**THE TASK**:
Across the entries below, how many lines include the word "agent"? Reply with only the number.

**MATERIAL PROVIDED**:
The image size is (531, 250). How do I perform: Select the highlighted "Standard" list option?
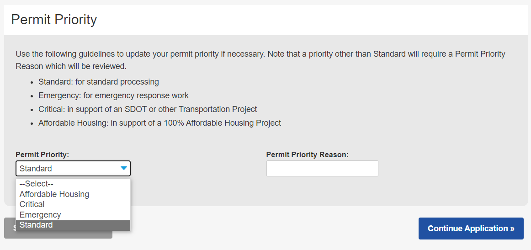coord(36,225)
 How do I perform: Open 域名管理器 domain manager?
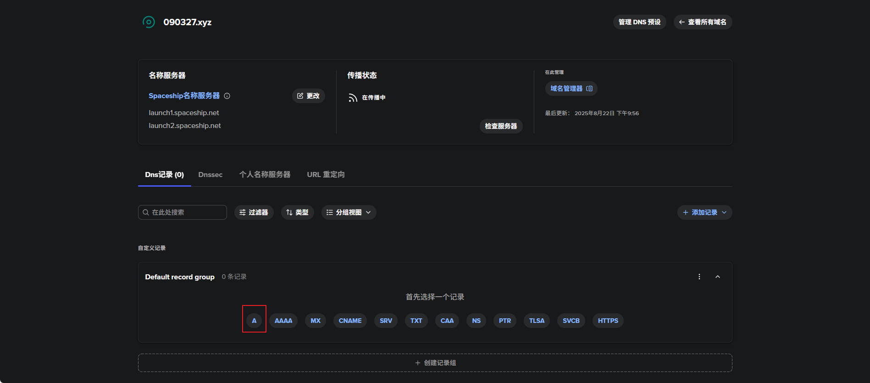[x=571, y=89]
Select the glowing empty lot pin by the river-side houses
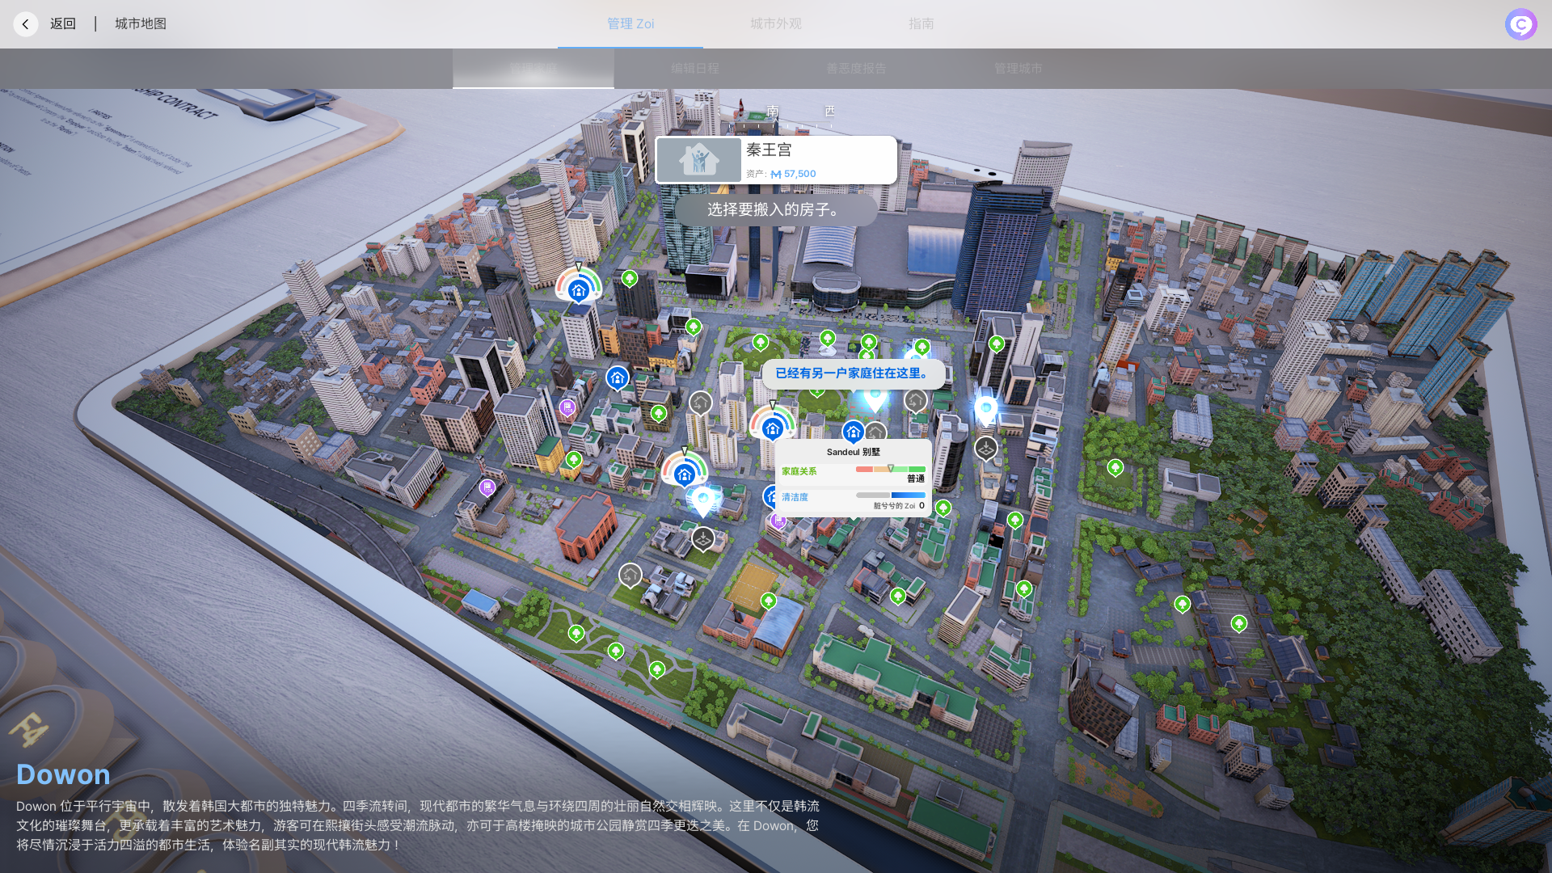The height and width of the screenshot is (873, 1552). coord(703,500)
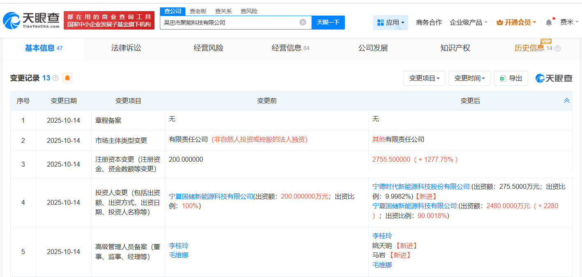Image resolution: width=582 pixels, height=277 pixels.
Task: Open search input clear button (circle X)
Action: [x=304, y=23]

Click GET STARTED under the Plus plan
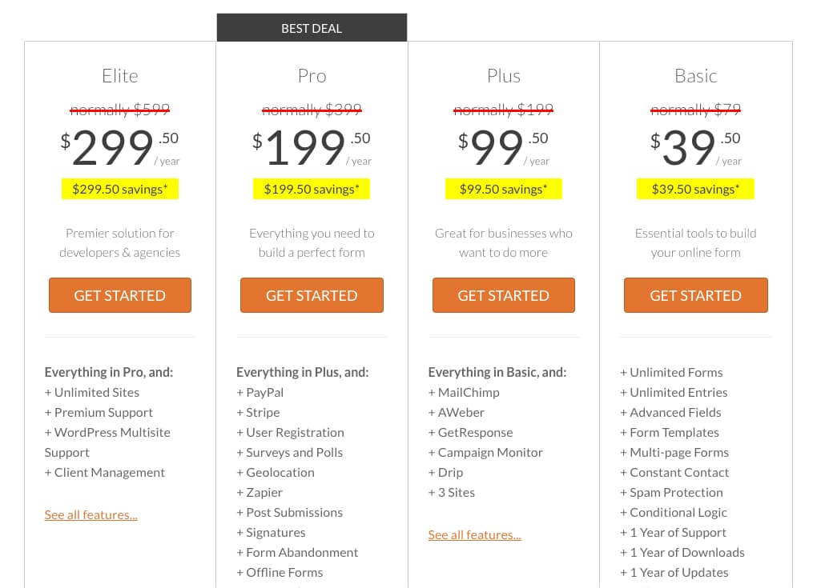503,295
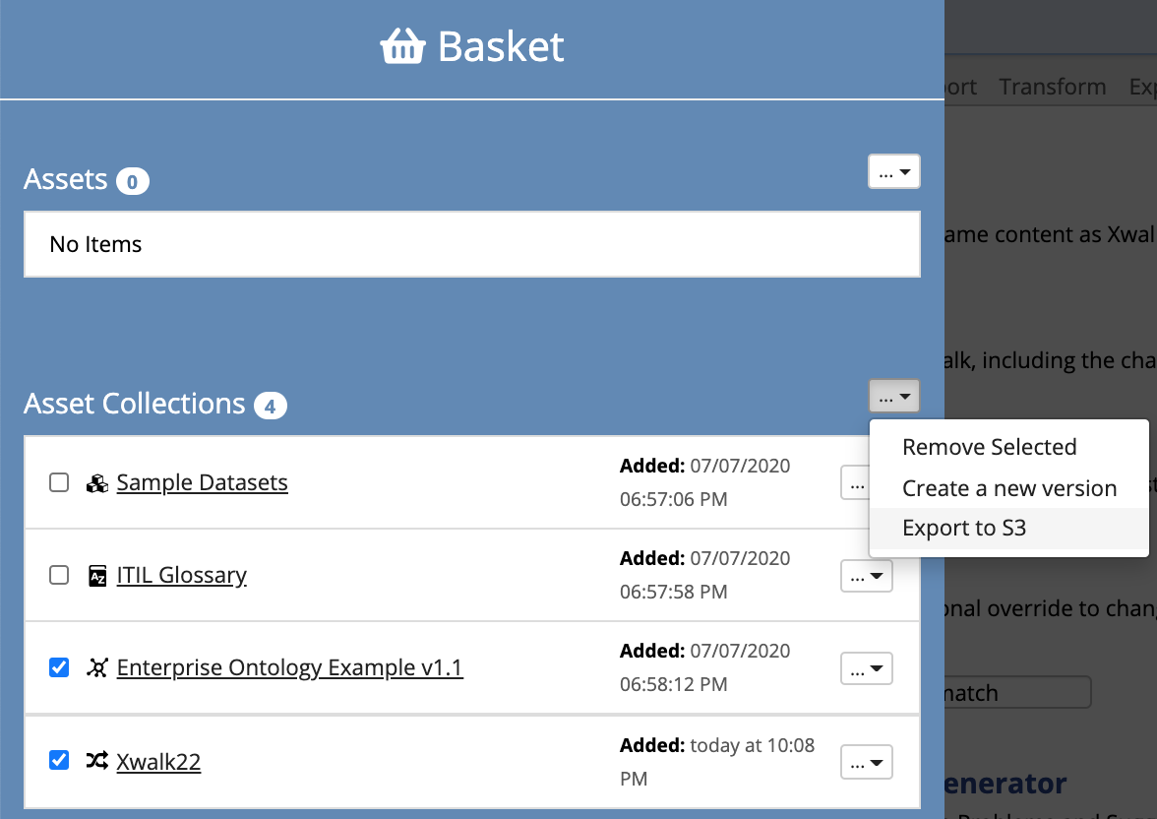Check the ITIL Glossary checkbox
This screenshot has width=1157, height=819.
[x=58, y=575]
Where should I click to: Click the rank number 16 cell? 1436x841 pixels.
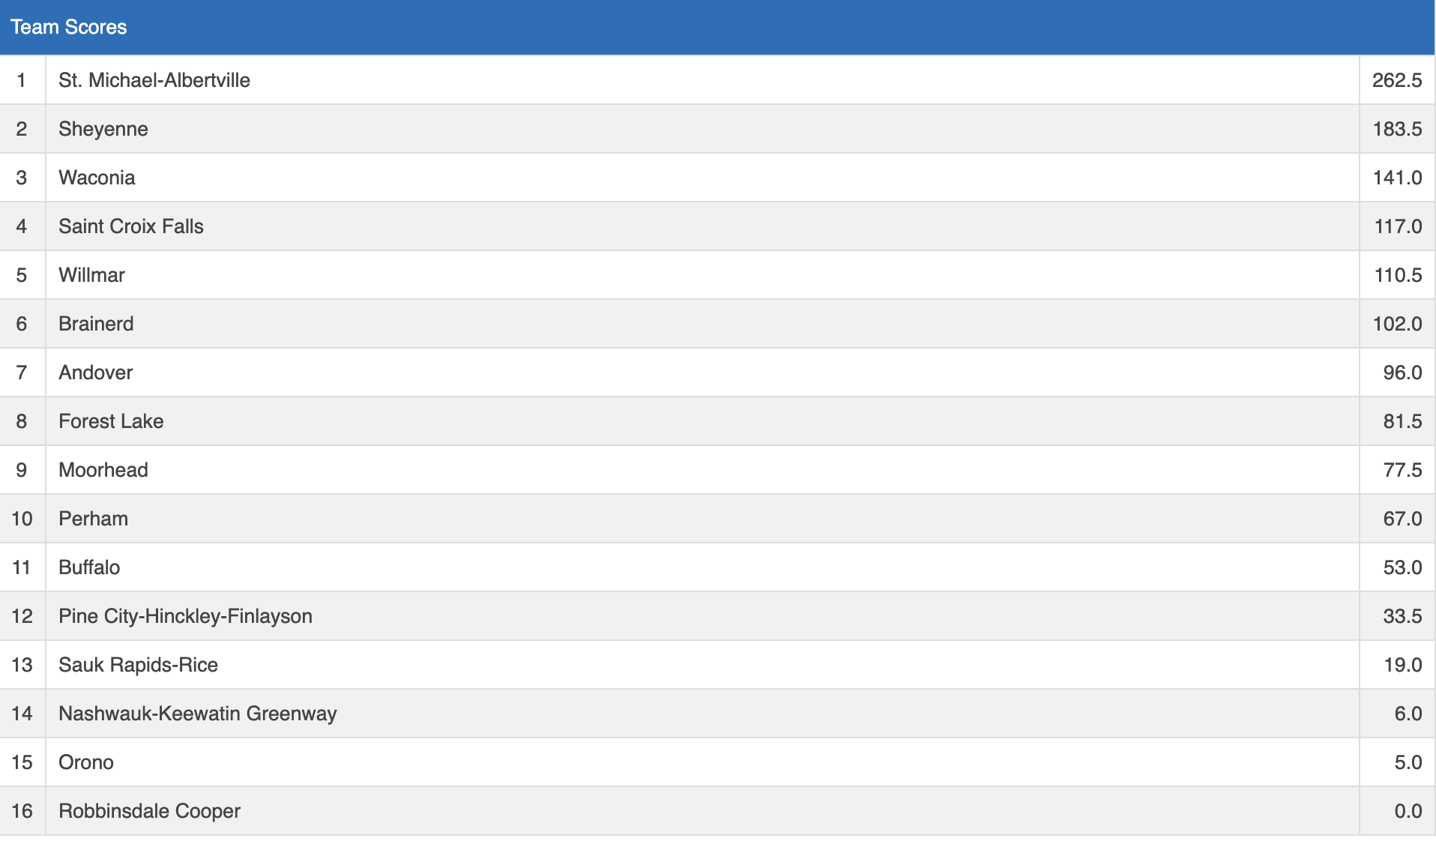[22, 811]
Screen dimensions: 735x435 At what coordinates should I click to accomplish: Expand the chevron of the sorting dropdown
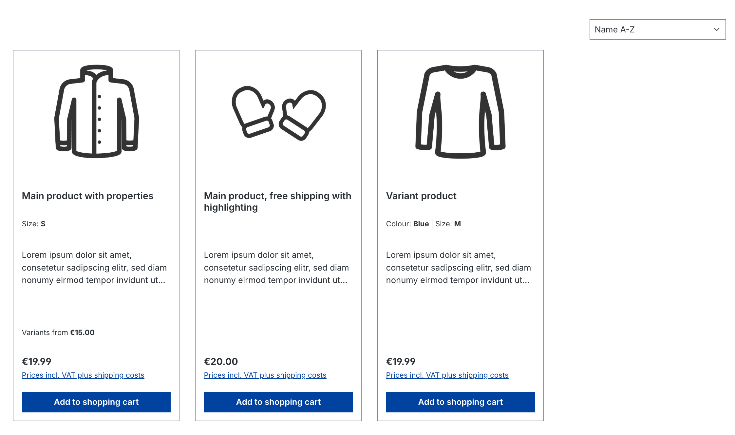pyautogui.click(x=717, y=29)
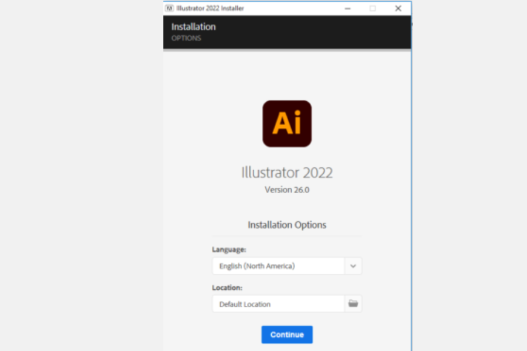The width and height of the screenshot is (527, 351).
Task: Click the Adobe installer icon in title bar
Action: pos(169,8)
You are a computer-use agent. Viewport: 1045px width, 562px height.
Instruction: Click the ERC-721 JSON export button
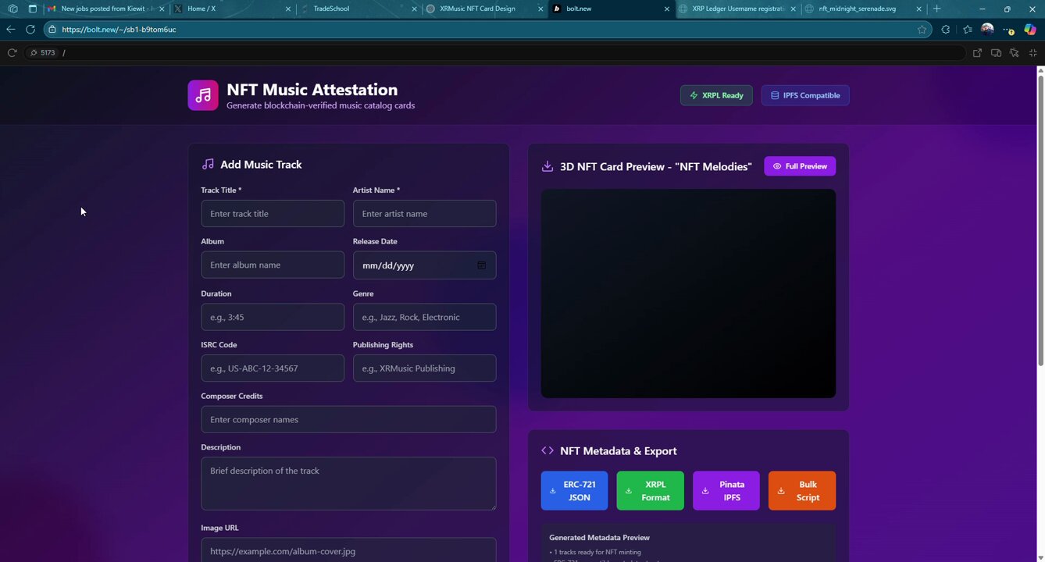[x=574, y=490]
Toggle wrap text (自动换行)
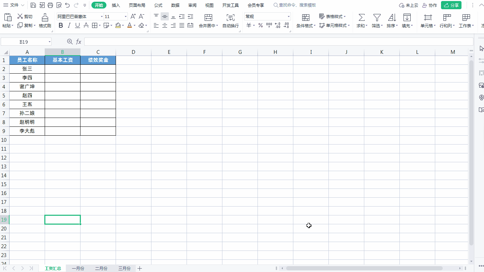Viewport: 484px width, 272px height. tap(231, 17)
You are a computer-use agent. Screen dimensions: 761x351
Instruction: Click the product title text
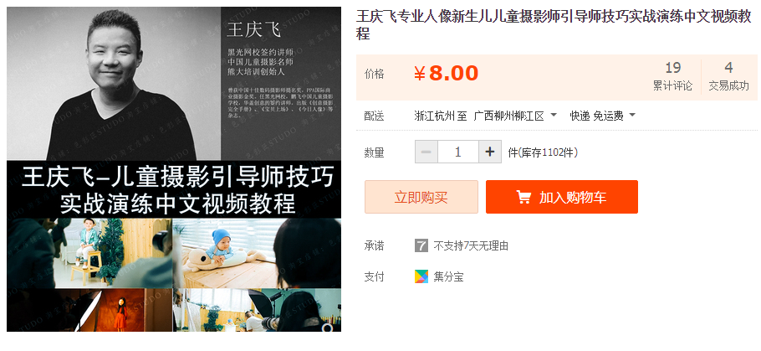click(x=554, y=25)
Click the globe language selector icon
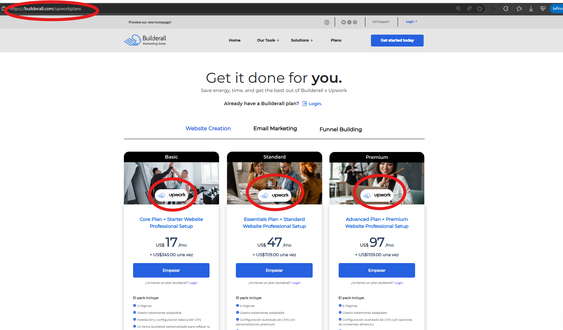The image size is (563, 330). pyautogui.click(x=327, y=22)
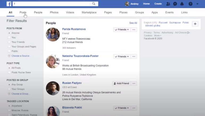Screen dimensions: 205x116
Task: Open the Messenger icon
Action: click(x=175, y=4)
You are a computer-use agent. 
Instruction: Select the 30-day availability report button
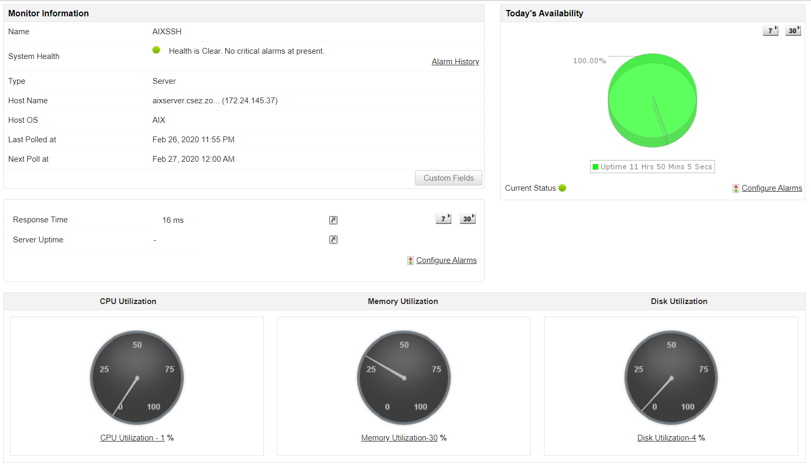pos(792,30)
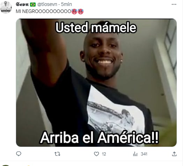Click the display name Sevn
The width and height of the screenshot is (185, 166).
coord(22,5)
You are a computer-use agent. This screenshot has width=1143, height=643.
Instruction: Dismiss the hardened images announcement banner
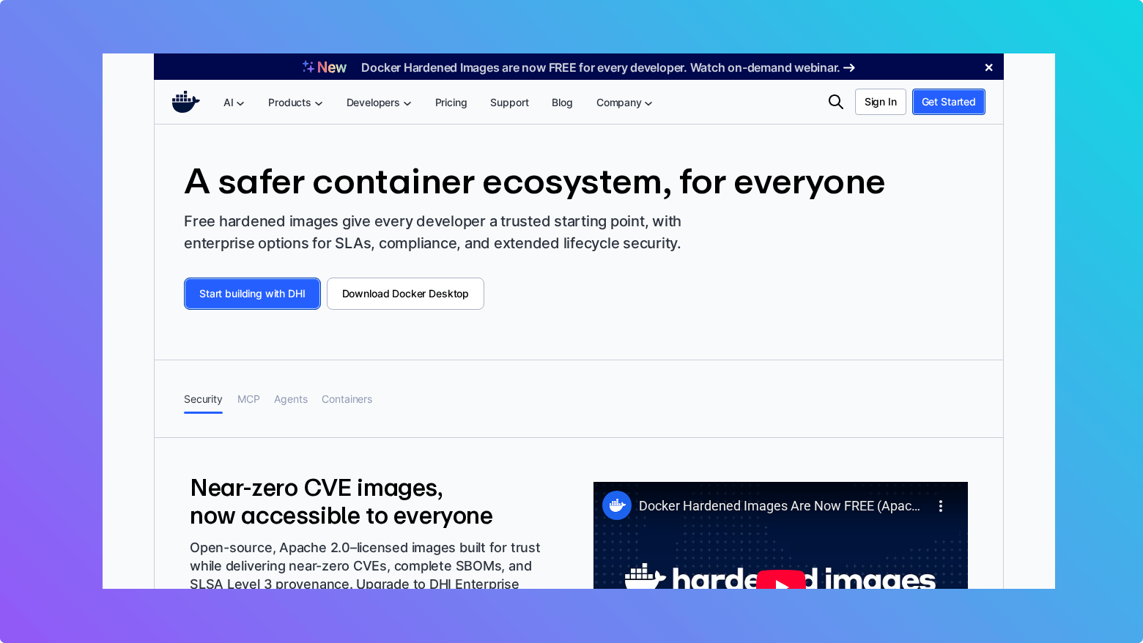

**ANSWER FOR THIS EXERCISE**:
4